Frau beim Psychologen Shutterstock/Photographee.eu

Apps ersetzen keine Psychotherapie

2 Min. Lesezeit

Das Angebot an Apps gegen psychische Belastungen wächst. Therapeuten dämpfen die Hoffnungen auf schnelle digitale Hilfe. App-Anbieter betonen die Vorteile für Menschen in Stresssituationen

Die Präsidentin der Landespsychotherapeutenkammer in Rheinland-Pfalz, Sabine Maur, bezweifelt den tatsächlichen Nutzen von therapeutischen Apps: "Eine App, die per Mausklick gegen Depressionen helfen soll, ist eine Irreführung von psychisch belasteten Menschen, die Hilfe suchen." Sie warnt davor, dass eine gescheiterte Selbsttherapie ohne professionelle Unterstützung eine Depression sogar verschlimmern kann.

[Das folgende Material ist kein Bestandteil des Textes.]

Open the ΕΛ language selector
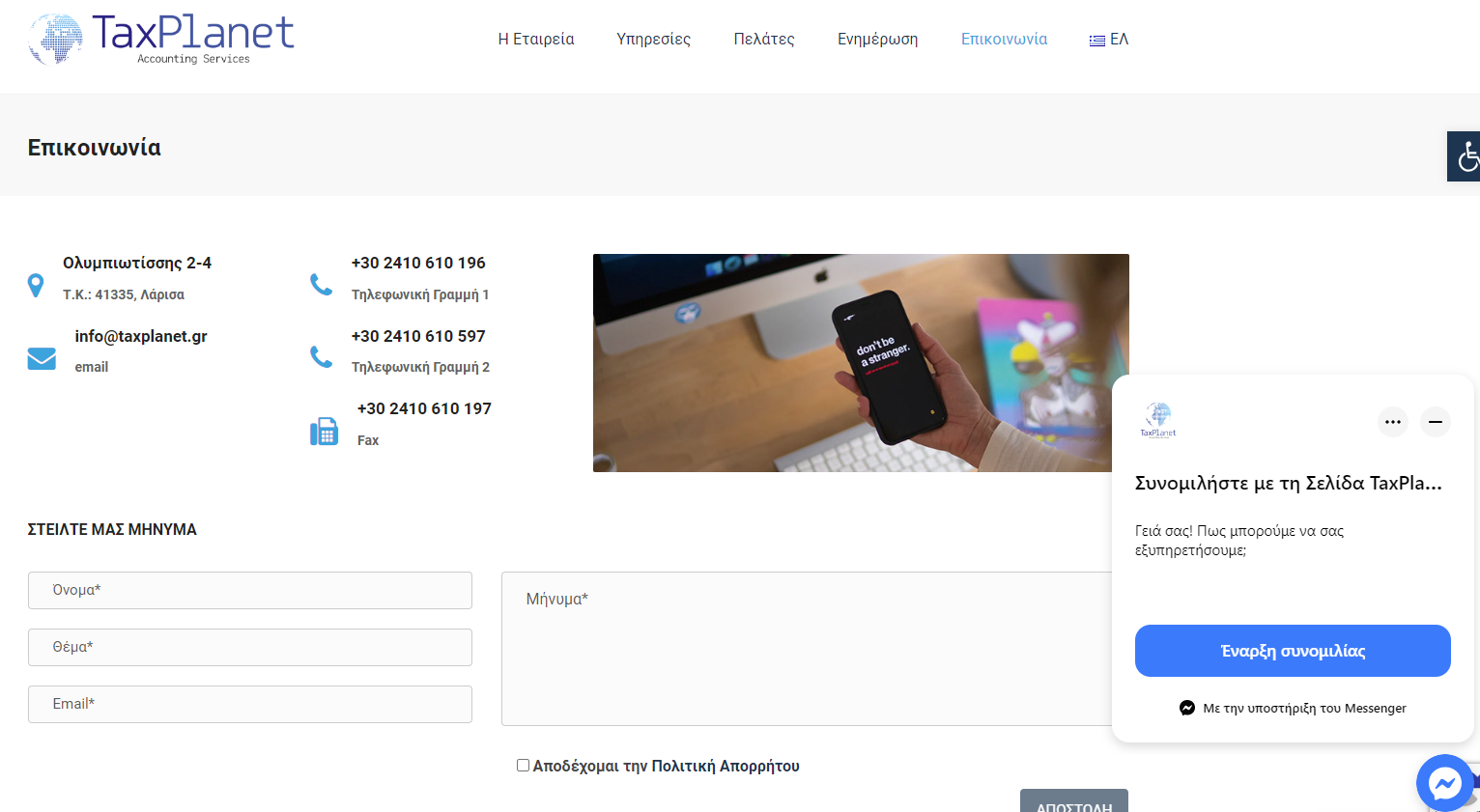This screenshot has height=812, width=1480. point(1109,40)
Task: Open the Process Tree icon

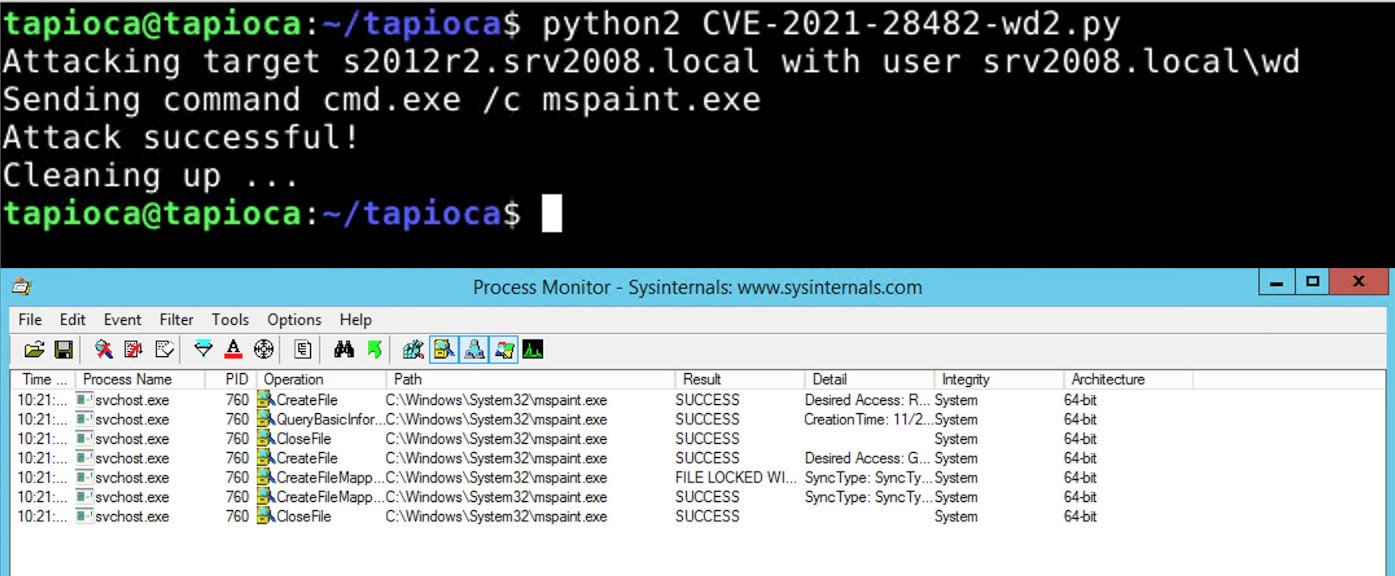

Die Expertin warnt auch vor Online-Therapien, bei denen Gespräche mit Psychologen angeboten werden, die keine therapeutische Ausbildung haben.

Allerdings: Bestimmte Apps können eine gute Begleitung zu einer Therapie oder für die Überbrückung der Wartezeit auf einen Therapieplatz sein. Digitale Verhaltenstagebücher etwa sind bei einer Psychotherapie oft nützlich.

Bernadette Frech, CEO der Online-Therapieplattform Instahelp, differenziert zwischen unterschiedlichen Anwendungsbereichen. Für sie kann eine App flexible und schnelle Hilfe in Stresssituationen und bei persönlichen Problemen bieten. Allerdings erklärt auch sie, dass Apps Stresssymptome und mentale Belastung lindern können, Menschen mit psychischen Störungen allerdings dringend eine Praxis aufsuchen sollten.